Since these drugs remain untested, executions in Arizona, Oklahoma and Ohio have been botched up. The prisoners have been tortured to death because of the inappropriate use of these drugs. For e.g. Clayton Lockhart was executed in Oklahoma last year and midazolam was used for the first time during his execution. It was believed that the drug would send him into a deep coma but when the drug was administered, Lockhart groaned and convulsed and died 43 minutes later of a heart attack. Similarly, Joe Wood in Arizona took one hour and 58 minutes to die.
Now, it is being claimed that the method of killing used by states such as Oklahoma violate the US Constitution’s ban on cruel and unusual punishment.
Some consider these arguments as a war against the death penalty and an attack on the punishment itself. The issue of the botched up execution using midazolam could be the start of something bigger.

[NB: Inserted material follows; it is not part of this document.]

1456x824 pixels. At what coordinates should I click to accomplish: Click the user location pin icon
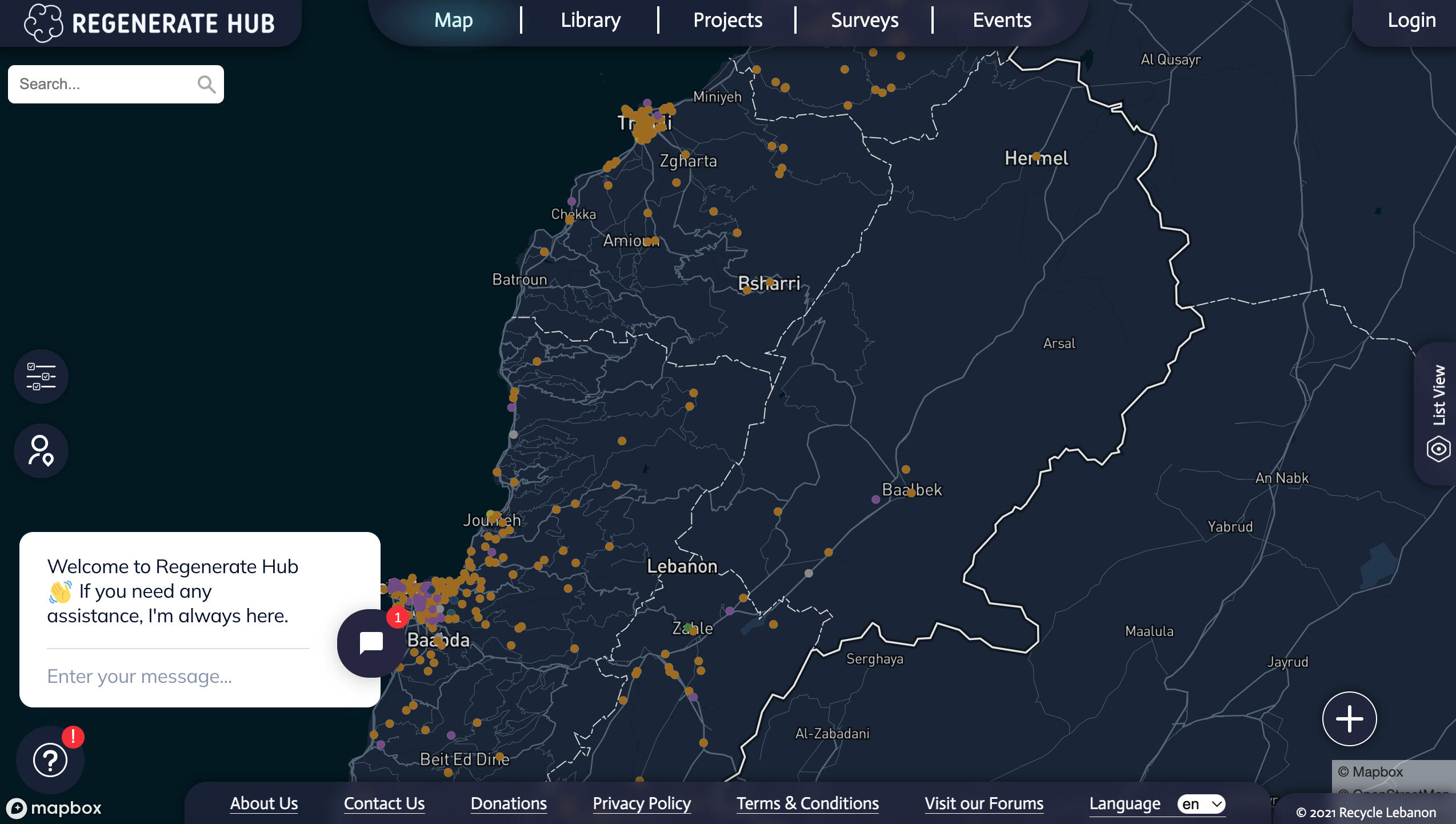coord(41,451)
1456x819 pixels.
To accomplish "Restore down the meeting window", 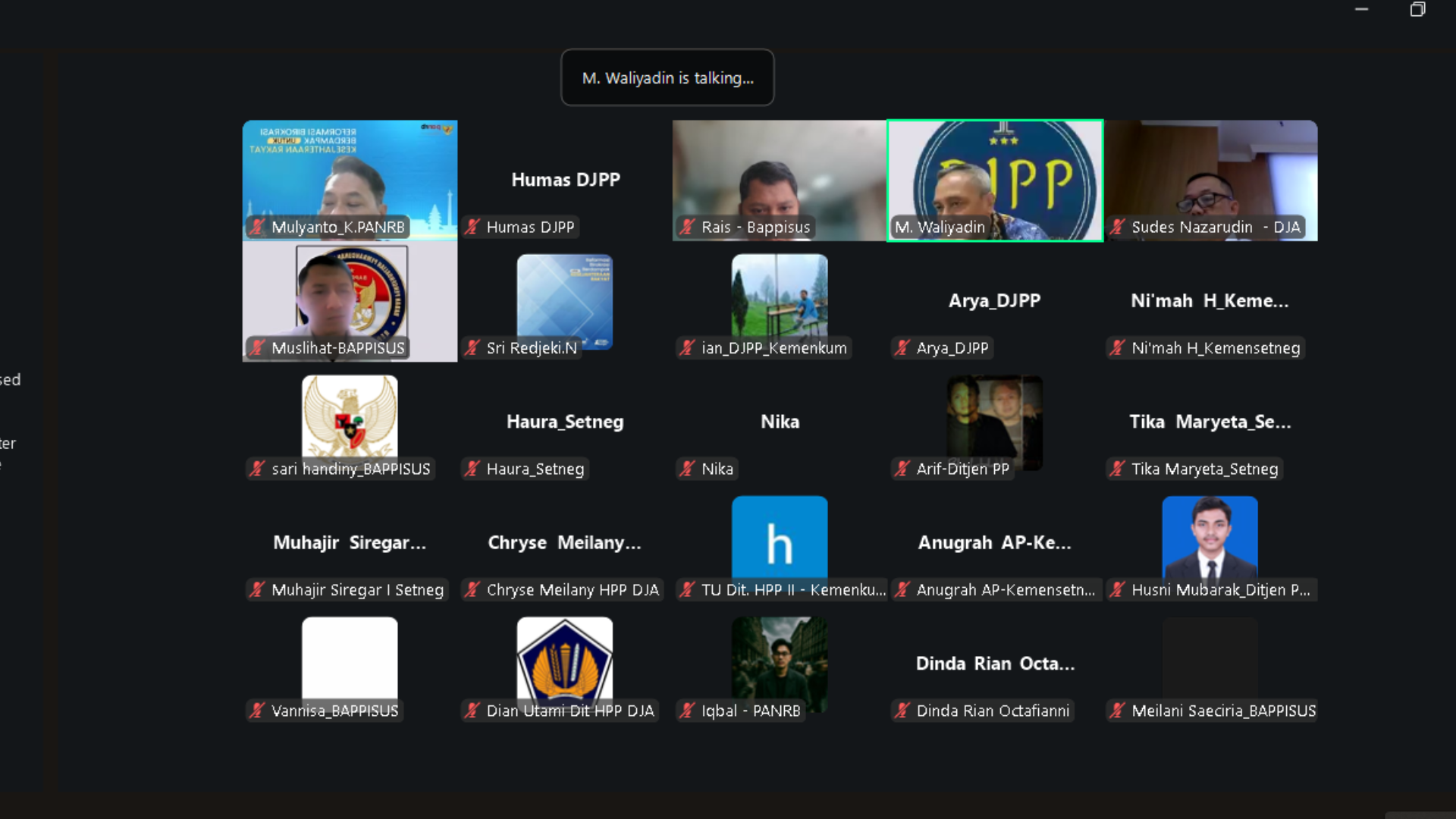I will pos(1417,10).
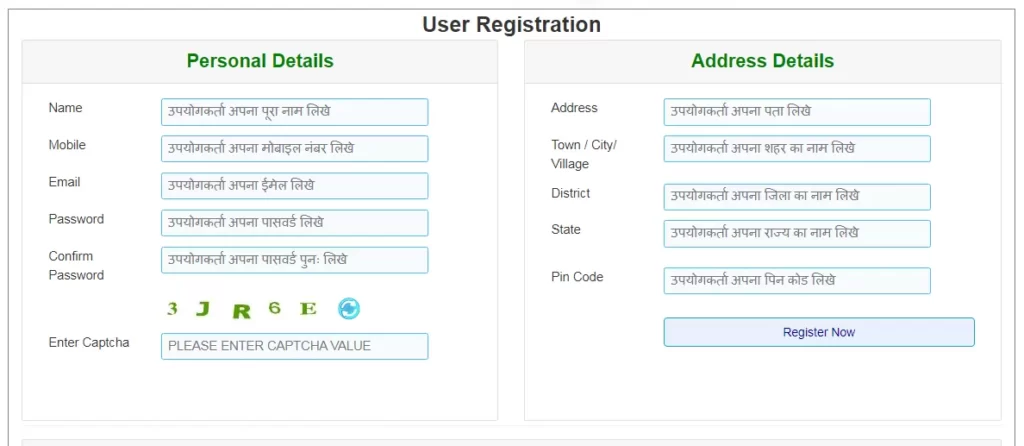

There are some who believe that a time will come when the death penalty will not exist. Already, there has been a drop from 38 states to 32 states that impose the death penalty. Many feel that despite the extent of the crime committed, there is no justification for the death penalty as it is barbaric.
However, there is another group of people who believe that certain crimes justify the death penalty. Approximately 60 percent of Americans support the death penalty. While some may consider the punishment as cruel or barbaric, it is important to note that the death penalty is only given to criminals who have committed heinous and terrible crimes.